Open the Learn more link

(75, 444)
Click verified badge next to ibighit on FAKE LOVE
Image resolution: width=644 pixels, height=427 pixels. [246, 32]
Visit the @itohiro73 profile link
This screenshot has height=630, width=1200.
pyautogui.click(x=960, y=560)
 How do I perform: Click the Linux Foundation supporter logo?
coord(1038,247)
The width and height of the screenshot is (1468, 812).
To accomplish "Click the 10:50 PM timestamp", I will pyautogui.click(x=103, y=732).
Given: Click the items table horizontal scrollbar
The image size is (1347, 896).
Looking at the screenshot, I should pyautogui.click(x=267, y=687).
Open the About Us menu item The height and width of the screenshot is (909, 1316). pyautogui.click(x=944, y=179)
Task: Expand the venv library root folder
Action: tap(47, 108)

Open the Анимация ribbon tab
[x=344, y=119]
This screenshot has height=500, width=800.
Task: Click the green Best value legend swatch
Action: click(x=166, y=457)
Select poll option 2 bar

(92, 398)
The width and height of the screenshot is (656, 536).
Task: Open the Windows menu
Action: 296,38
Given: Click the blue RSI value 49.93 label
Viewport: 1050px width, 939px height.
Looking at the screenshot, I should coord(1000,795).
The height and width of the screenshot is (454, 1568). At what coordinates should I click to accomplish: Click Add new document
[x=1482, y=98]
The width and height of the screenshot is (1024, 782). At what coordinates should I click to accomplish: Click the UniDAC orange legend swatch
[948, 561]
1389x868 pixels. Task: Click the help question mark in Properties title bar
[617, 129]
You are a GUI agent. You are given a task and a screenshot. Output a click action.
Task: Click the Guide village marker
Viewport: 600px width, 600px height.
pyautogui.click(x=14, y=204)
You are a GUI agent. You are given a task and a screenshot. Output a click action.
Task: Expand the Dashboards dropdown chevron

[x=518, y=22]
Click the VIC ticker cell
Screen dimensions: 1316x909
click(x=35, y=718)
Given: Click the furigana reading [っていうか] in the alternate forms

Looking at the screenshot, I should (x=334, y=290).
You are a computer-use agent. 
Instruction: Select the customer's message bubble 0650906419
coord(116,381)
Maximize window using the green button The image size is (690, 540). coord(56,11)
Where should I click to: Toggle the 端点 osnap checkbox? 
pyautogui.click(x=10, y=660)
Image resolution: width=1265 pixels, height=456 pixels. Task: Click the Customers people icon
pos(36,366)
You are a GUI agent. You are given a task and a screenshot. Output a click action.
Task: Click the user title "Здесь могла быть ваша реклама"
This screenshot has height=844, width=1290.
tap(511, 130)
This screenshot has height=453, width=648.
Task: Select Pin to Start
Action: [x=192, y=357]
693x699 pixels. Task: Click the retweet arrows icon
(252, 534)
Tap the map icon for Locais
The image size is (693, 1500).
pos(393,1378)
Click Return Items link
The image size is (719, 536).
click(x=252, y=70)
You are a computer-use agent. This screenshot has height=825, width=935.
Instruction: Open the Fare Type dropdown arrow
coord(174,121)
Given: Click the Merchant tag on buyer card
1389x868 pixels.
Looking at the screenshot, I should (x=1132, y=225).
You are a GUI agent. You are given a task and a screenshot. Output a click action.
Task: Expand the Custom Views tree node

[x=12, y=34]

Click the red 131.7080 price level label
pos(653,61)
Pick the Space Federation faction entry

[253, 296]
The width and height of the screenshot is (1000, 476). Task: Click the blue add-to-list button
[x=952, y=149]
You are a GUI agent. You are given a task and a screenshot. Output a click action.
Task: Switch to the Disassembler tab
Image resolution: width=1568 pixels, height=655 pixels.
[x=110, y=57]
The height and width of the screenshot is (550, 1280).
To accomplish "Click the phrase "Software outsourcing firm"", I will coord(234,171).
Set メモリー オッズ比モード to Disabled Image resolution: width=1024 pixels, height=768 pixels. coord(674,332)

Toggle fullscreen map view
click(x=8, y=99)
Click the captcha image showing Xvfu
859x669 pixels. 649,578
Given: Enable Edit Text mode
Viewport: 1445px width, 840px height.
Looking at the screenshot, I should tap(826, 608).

· · · · ·

Task statement
Give back exactly the lines above, from the line containing "Image resolution: width=1265" through the line containing "Task: Click the user", with both end lines and nothing more.

Response area
Image resolution: width=1265 pixels, height=456 pixels. Task: Click the Customers people icon
pos(36,366)
You are a GUI agent. You are given a task and a screenshot. Output a click action.
Task: Click the user title "Здесь могла быть ваша реклама"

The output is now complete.